Kayhan KARACA
ntvmsnbc

Strasbourg Mahkemesi'ne yapılan başvuruda, Kuddusi Okkır'ın cezaevindeyken gerekli ve yeterli tıbbi teşhis ve tedavi görmediği savunuldu.

Bu durumun Avrupa İnsan Hakları Sözleşmesi'nin yaşam hakkıyla ilgili maddesine aykırı olduğunu savunan aile, mahkemeye sunduğu belgelerde, Okkır'ın yakınlarının kötü muamele gördüğünü, Okkır'ın adil ve bağımsız olmayan mahkemeler önünde yargılandığını, sağlık durumu hakkında ailesine bilgi verilmediğini ve Okkır'ın ölümünün ardından resmi makamların eylemsizliğine karşı mahkemeler önünde hak arayamadığını da ileri sürdü.

Başvuruyu esastan incelemeye başlayan AİHM, Türk hükümetinden Kuddusi Okkır hakkındaki tüm tıbbi ekpertiz raporlarını talep etti. Mahkeme, Okkır hakkındaki soruşturmayla ilgili tüm belgeleri de istedi.

TAKİPSİZLIK KARARI
Okkır'ın ölümünün ardından ailesi tarafından "görevlerini kötüye kullandıkları" gerekçesiyle cezaevi yetkilileri, savcılar ve yargıçlar hakkında soruşturma başlatılması istenmiş, ancak Adalet Bakanlığı takipsizlik kararı vermişti.

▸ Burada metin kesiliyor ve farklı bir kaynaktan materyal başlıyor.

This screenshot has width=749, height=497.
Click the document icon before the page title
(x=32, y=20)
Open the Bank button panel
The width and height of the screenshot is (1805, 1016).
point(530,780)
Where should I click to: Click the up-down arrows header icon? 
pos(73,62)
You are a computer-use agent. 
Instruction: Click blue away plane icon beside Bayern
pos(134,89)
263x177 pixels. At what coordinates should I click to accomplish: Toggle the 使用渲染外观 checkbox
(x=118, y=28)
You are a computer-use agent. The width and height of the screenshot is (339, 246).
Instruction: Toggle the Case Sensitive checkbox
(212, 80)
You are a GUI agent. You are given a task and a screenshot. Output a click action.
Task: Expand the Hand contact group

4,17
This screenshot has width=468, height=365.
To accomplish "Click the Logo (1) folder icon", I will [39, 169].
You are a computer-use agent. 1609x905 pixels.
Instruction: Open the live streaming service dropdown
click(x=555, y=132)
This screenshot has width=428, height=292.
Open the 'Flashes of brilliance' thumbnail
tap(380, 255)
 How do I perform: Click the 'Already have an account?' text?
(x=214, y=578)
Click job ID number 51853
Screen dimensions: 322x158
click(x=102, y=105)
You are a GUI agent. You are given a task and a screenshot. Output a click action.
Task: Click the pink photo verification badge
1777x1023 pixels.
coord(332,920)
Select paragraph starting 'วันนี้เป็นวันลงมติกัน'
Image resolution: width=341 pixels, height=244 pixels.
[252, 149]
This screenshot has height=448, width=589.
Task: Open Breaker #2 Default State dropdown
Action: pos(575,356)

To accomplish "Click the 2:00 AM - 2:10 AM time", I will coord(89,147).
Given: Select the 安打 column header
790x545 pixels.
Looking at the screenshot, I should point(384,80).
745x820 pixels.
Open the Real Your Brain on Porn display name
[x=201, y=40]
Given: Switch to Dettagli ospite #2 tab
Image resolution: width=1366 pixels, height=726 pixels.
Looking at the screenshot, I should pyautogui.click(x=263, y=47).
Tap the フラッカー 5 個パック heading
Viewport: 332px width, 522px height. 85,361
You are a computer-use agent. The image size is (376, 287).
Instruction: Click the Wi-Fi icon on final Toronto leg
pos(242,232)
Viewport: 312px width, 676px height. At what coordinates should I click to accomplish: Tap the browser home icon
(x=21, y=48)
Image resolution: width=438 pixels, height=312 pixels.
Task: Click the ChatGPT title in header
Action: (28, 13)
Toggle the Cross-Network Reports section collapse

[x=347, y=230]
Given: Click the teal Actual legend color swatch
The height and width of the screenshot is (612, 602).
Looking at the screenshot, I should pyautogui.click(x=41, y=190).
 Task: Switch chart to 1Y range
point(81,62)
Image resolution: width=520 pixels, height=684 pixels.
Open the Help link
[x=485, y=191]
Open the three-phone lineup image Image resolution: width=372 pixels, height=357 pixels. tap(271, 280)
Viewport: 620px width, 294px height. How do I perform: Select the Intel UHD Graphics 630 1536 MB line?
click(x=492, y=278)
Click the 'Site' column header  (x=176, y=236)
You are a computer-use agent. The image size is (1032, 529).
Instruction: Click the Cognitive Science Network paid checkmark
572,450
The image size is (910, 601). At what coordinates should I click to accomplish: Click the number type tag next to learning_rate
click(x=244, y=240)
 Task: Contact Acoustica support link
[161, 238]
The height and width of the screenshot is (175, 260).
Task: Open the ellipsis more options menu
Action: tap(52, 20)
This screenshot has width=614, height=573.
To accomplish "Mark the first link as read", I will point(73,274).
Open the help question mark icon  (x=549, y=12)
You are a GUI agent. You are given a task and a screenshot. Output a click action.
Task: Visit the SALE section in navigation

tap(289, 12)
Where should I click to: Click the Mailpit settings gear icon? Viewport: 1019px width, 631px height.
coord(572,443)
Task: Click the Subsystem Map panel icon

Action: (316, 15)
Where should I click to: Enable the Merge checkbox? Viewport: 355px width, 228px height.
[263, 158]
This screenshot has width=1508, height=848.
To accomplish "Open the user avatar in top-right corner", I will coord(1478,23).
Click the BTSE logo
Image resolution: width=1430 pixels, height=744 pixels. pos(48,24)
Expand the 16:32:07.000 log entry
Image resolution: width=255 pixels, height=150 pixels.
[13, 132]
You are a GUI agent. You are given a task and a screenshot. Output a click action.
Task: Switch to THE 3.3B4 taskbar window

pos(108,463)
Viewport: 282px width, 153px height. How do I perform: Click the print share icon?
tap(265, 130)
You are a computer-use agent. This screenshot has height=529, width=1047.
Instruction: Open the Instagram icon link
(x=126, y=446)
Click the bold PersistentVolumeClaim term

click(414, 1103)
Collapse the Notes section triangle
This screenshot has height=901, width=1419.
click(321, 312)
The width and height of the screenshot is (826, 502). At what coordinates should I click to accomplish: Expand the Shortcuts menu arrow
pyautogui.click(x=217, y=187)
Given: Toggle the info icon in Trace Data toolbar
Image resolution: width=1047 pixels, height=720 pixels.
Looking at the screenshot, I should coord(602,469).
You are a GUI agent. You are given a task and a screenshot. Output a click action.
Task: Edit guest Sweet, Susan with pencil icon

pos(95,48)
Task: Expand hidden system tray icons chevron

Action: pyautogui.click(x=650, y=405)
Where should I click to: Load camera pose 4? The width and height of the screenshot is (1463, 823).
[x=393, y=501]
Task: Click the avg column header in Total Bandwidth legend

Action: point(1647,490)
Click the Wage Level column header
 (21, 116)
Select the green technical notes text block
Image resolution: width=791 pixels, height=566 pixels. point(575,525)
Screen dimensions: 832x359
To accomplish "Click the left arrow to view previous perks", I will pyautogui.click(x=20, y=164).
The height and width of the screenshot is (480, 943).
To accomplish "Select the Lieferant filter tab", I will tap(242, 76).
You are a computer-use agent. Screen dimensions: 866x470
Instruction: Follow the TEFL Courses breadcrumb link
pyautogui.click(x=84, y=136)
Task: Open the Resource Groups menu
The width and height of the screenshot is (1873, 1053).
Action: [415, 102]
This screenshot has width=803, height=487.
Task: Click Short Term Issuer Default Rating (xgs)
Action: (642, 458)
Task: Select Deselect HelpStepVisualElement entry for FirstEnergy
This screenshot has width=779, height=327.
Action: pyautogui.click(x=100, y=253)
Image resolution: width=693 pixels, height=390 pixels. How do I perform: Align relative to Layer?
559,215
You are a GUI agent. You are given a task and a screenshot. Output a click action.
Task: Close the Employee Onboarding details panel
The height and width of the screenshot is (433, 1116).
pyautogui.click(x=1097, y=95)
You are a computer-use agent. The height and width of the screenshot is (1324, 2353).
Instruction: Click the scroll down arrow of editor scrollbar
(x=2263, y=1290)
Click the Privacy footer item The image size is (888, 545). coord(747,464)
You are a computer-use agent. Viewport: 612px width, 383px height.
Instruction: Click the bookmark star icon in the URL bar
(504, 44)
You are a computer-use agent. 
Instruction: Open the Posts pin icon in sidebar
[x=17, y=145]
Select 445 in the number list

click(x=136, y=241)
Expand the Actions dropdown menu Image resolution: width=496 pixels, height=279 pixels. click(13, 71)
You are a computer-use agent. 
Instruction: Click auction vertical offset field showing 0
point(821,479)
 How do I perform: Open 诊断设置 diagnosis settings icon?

AİHM belgelerinde, 20 Haziran 2007 yılında gözaltına alınan Okkır hakkında avukatının 16 Temmuz 2007-13 Haziran 2008 tarihleri arasında toplam 12 kez "sağlık durumu nedeniyle serbest bırakılması" talebinde bulunulduğu, ancak Türk mahkemelerinin "soruşturma sona ermediği" gerekçesiyle bu talepleri geri çevirdiği not edildi.

Okkır, 10 Mayıs 2008 tarihinde tutukluyken Trakya Hastanesi'ne yatırılmış ve akciğer kanseri, beyin ve kemik metastası teşhisi konmuştu. Okkır 1 Temmuz 2008 tarihinde serbest bırakılmış ve 6 Temmuz 2008 tarihinde ölmüştü.